(Source records)
----
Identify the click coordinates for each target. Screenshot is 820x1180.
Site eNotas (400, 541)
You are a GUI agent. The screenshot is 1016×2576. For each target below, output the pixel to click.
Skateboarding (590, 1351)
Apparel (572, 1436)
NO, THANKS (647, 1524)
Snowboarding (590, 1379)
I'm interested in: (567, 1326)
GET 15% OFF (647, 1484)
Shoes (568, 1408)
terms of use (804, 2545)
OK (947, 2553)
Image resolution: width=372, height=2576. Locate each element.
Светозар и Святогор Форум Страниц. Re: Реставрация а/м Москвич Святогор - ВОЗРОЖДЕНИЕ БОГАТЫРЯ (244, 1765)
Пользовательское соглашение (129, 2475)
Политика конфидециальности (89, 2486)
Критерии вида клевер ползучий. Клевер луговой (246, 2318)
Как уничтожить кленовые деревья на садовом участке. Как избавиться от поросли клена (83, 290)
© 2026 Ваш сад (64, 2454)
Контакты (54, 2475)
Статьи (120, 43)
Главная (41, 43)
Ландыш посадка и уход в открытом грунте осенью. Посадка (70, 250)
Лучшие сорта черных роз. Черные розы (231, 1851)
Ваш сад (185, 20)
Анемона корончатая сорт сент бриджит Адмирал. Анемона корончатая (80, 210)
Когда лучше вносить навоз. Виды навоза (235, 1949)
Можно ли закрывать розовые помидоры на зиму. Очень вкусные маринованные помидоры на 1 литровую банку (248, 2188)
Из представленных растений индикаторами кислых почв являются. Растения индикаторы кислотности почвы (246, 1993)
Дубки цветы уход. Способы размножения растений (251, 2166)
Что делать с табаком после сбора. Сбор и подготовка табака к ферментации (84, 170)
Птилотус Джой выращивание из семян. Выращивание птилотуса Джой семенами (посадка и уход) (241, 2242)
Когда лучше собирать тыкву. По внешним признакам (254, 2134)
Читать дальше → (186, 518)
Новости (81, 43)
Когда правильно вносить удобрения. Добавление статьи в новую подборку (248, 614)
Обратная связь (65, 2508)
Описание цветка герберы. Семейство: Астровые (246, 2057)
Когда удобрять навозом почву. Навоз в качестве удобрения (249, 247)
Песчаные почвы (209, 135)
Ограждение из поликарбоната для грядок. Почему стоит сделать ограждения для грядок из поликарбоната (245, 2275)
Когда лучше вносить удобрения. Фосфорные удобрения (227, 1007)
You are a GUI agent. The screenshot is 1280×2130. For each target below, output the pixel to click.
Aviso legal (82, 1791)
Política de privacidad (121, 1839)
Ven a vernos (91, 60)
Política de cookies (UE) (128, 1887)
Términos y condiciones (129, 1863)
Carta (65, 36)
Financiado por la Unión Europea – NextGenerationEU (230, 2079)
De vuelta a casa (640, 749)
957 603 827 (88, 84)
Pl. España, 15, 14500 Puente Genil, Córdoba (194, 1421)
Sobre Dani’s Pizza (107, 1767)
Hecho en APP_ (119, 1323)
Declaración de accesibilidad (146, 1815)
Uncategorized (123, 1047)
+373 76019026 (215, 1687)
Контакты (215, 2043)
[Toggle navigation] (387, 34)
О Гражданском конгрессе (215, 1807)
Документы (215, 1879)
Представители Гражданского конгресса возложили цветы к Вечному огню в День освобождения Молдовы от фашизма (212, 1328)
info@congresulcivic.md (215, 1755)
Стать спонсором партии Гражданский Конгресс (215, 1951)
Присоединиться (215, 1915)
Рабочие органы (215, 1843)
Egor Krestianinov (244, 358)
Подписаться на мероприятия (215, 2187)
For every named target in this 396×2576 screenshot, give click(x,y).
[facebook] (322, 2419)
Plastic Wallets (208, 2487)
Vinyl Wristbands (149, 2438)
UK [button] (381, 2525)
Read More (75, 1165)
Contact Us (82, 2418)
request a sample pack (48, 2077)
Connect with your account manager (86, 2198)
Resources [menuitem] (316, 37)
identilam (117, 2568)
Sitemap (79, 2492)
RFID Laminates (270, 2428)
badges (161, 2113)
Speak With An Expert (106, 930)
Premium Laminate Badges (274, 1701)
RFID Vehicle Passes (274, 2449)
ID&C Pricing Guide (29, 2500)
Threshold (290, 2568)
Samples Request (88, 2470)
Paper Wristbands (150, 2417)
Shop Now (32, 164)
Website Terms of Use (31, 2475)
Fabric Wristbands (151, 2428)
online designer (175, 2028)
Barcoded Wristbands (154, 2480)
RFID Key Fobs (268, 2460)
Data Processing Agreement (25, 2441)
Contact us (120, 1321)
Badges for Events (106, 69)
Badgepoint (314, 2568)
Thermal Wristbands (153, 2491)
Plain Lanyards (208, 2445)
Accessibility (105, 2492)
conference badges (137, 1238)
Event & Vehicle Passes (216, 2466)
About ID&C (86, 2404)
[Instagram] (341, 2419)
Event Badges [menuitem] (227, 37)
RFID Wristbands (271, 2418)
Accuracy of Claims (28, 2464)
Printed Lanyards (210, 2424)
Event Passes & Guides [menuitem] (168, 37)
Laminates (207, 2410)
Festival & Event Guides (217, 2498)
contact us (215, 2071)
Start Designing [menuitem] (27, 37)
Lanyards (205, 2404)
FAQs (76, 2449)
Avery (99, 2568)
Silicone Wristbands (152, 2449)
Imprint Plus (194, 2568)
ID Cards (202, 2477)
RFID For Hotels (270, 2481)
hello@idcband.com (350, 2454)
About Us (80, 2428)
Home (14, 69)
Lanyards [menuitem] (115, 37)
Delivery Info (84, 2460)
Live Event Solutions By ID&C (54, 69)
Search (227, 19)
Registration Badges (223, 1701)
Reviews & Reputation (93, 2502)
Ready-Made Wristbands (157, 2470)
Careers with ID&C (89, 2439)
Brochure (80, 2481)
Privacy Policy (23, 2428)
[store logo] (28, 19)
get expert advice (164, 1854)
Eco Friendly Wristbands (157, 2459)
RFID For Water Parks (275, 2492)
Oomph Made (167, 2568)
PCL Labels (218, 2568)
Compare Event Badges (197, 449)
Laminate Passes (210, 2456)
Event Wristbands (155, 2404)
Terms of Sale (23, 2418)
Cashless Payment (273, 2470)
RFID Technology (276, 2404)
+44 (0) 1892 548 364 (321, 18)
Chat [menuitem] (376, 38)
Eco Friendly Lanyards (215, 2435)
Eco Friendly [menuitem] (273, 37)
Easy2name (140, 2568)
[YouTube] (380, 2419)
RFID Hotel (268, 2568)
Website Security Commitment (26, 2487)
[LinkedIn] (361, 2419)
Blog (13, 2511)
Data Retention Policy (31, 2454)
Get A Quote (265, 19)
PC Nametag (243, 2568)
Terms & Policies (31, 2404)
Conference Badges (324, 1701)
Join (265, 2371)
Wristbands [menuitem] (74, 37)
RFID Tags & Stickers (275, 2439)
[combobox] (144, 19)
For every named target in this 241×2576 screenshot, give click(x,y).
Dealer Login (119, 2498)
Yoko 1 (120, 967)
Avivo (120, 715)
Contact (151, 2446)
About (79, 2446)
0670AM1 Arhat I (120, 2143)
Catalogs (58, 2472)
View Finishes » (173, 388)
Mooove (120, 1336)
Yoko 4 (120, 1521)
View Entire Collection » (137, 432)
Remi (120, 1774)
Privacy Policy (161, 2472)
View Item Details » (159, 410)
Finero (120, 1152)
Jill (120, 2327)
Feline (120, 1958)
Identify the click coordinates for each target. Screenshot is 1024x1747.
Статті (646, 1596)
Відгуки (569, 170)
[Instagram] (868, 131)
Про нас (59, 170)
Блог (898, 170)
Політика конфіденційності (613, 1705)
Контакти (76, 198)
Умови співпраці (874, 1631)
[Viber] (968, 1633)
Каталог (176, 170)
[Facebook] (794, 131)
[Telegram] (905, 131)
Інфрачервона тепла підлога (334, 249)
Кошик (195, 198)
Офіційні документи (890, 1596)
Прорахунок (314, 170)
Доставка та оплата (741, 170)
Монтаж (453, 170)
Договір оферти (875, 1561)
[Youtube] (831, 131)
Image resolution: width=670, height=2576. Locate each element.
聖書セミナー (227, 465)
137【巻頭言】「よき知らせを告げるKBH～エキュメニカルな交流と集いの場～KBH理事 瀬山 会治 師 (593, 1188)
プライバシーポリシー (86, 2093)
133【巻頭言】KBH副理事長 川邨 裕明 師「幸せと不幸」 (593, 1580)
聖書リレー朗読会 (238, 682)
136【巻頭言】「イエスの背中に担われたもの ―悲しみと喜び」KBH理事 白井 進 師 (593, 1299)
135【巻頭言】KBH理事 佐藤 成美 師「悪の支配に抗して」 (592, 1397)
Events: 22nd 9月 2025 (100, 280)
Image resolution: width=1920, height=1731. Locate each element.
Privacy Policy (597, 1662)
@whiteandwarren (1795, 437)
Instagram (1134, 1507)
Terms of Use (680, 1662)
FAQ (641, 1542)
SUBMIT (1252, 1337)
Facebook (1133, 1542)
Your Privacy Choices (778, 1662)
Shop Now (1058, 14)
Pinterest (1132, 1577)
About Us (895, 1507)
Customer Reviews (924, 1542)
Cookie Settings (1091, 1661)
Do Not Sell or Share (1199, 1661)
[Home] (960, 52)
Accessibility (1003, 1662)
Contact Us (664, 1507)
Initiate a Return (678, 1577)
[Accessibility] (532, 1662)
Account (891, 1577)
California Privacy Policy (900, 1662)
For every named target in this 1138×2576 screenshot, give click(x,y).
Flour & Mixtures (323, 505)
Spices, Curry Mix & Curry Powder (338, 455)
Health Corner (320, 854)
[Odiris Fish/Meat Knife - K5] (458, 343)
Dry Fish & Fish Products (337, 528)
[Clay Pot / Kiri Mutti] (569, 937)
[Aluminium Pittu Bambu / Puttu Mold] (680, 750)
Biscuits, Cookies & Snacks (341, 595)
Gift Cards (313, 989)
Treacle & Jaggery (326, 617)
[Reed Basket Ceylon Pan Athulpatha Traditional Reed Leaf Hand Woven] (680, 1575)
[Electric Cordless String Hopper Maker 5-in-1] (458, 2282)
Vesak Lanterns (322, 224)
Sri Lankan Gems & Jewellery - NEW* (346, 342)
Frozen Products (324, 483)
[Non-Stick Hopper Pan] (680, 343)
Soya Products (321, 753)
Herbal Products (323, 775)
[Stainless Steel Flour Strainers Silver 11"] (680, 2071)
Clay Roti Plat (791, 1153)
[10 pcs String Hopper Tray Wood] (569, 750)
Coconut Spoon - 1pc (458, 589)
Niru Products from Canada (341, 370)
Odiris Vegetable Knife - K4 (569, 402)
----
» Exercise goal: Look through the data above. Each line containing the word "RFID" needs to be copied.

» Exercise response:
RFID Laminates (270, 2428)
RFID Vehicle Passes (274, 2449)
RFID Key Fobs (268, 2460)
RFID Wristbands (271, 2418)
RFID For Hotels (270, 2481)
RFID For Water Parks (275, 2492)
RFID Technology (276, 2404)
RFID Hotel (268, 2568)
RFID Tags & Stickers (275, 2439)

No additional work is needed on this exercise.